Question

What mass of Ag (atomic mass = 108) could be plated on a spoon from electrolysis of $AgN{{O}_{3}}$ solution by ampere current for 10 minutes.
(A)- $0.6715g$
(B)- $1.6715g$
(C)- $0.15g$
(D)- $0.815g$

Answer 1

Hint: The time for which the current is passed through the cell produces electrons within the silver nitrate solution, which further leads to the reduction of silver ions in the solution which is directly related to the moles of the metal produced.


Complete step by step answer:
It is given that the silver is deposited or coated on the spoon by electrolysis of silver nitrate solution. This is known as the electroplating process.
- This electrolysis process involves an electrolytic cell where the silver metal is anode and the spoon to be coated is the cathode. The silver nitrate solution is the electrolyte which allows the flow of ions, in which both the electrodes are dipped.
- Then, on passing current through the cell, the silver metal at anode loses its electrons and enters the silver nitrate solution, whereas the electrode rich in electrons, that is, the cathode gives its electrons to the $A{{g}^{+}}$ ions in the solution leading to the deposition of the metal at the cathode.
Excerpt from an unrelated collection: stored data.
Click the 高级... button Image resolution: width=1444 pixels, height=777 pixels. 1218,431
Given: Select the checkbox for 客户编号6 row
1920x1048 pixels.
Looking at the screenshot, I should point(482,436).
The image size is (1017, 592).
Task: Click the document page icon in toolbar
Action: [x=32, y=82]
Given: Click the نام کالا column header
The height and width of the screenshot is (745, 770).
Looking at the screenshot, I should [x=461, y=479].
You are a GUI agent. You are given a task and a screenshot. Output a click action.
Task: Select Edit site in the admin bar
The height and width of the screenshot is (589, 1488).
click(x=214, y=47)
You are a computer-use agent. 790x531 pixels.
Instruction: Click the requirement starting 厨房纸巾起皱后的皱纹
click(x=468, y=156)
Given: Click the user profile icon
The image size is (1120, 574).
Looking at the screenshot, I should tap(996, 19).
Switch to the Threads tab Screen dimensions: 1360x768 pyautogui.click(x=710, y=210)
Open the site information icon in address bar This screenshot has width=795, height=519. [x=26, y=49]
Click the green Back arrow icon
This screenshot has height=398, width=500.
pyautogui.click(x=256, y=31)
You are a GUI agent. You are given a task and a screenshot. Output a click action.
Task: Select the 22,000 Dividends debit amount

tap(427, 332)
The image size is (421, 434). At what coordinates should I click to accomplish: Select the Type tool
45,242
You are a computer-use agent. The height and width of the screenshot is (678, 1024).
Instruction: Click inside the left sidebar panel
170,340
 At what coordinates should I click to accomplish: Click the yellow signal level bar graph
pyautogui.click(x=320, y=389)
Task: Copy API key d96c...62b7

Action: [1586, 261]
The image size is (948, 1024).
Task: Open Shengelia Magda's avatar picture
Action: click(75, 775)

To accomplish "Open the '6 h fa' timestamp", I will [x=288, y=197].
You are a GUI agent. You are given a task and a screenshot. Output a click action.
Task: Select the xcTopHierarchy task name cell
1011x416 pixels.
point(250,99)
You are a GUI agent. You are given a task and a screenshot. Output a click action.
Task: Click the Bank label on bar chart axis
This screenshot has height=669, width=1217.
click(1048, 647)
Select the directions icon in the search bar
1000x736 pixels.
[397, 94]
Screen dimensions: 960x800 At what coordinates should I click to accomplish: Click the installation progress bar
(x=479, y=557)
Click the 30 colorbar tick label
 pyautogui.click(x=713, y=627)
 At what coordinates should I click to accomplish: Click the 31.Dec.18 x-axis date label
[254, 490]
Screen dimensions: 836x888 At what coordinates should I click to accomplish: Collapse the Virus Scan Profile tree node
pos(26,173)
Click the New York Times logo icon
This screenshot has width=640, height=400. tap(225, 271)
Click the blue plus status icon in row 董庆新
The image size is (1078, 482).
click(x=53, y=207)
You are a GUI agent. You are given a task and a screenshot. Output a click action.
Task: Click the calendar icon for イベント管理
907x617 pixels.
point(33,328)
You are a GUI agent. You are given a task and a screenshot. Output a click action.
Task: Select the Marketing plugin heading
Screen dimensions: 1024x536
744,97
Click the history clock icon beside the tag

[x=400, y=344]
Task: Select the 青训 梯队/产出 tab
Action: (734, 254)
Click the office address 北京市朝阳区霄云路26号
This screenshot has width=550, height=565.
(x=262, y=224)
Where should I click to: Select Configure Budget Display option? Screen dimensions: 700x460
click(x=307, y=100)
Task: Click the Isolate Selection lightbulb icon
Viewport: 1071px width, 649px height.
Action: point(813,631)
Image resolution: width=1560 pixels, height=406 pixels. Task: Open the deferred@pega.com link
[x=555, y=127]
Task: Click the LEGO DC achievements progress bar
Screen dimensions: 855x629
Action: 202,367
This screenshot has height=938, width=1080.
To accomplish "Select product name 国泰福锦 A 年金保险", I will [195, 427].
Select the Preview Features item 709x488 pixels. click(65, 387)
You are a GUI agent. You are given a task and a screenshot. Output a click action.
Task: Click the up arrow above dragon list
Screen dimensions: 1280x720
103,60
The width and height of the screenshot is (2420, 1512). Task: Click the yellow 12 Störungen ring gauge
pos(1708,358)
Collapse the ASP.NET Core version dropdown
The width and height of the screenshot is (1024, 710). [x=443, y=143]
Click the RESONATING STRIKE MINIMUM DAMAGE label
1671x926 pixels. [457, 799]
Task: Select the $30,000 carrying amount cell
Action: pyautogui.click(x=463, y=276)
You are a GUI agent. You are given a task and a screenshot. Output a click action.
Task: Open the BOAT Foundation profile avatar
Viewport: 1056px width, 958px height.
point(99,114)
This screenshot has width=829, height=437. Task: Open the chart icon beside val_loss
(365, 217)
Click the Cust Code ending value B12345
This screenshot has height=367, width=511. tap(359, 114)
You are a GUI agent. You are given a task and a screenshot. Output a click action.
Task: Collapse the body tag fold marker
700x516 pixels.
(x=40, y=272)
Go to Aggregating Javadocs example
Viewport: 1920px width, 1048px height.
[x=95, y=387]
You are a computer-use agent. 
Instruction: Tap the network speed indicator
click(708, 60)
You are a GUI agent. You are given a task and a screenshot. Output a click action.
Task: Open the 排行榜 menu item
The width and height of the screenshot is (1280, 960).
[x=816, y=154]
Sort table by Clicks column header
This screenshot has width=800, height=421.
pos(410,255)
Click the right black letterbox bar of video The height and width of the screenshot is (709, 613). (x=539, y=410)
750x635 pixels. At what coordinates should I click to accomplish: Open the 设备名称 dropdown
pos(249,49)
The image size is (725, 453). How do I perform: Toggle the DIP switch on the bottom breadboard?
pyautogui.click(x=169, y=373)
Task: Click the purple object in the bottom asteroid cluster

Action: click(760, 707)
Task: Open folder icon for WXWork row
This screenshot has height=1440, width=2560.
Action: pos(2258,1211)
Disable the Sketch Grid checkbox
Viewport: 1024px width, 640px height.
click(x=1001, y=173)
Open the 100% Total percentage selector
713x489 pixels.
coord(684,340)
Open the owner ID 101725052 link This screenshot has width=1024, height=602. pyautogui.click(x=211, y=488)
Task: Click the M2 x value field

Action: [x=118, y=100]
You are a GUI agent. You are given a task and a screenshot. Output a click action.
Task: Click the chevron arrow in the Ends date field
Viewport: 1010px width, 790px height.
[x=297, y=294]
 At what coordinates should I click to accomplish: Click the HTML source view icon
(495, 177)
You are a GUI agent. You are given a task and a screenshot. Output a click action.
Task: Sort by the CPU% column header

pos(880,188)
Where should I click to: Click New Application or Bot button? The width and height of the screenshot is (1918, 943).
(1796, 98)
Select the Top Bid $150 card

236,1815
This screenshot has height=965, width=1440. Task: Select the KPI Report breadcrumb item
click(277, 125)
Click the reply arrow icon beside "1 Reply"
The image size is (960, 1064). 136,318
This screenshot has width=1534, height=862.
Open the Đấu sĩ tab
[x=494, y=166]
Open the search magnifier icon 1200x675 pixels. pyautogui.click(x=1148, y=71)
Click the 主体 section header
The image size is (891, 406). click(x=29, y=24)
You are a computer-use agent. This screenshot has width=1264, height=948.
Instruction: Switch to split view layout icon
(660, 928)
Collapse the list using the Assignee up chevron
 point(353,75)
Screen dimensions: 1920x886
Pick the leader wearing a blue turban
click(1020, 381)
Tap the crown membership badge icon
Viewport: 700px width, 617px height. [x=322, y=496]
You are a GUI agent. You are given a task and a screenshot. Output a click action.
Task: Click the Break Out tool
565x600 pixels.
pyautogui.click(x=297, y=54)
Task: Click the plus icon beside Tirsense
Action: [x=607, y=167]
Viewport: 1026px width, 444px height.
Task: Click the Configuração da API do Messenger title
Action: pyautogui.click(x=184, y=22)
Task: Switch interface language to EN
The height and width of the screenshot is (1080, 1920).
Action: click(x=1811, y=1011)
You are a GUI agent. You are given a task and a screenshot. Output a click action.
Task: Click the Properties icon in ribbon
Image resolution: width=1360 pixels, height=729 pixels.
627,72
At anode, where the oxidation process occurs: $Ag(s)\to A{{g}^{+}}(aq)+{{e}^{-}}$
At cathode, where the reduction process occurs: $A{{g}^{+}}(aq)+{{e}^{-}}\to Ag(s)$
Therefore, this electrolytic reaction causes electroplating or thin coating of the metal on the conducting surface of the spoon.
- Here, the amount of current passed in the cell is related to the number of moles of electrons produced. Then, as the current is the rate of flow of charge. We get,
\[Q=I\times t=n\times F\]
where, $Q$ is the total charge (in coulombs), $I$ is current (in amperes), $t$ is time in seconds, $n$ is the number of moles of electrons, and $F$ is the Faraday constant.
So, given current that is passed for 10 minutes, the total charge is $(1A\times 10\times 60)=600\,C$.
In the reduction process, one mole of electrons generates one mole of silver on cathode. That is, 96500 C of electricity produces one mole of silver.
Then, 600 C of electricity will produce $=\dfrac{600}{96500}=0.006217\,\text{moles}$
So, mass of silver $\text{= moles }\times \text{ molar mass}\,\text{=}\,\text{0}\text{.00621}\times \text{108}\,\text{=}\,\text{0}\text{.6715}\,\text{g}$

Therefore, option (A)- 0.6715 g of silver is coated on the spoon from the electrolysis of silver nitrate solution for 10 minutes.

Note: This electroplating process is made use of in order to make the surface corrosion resistant, for strengthening, for attractive finish and purification of metal.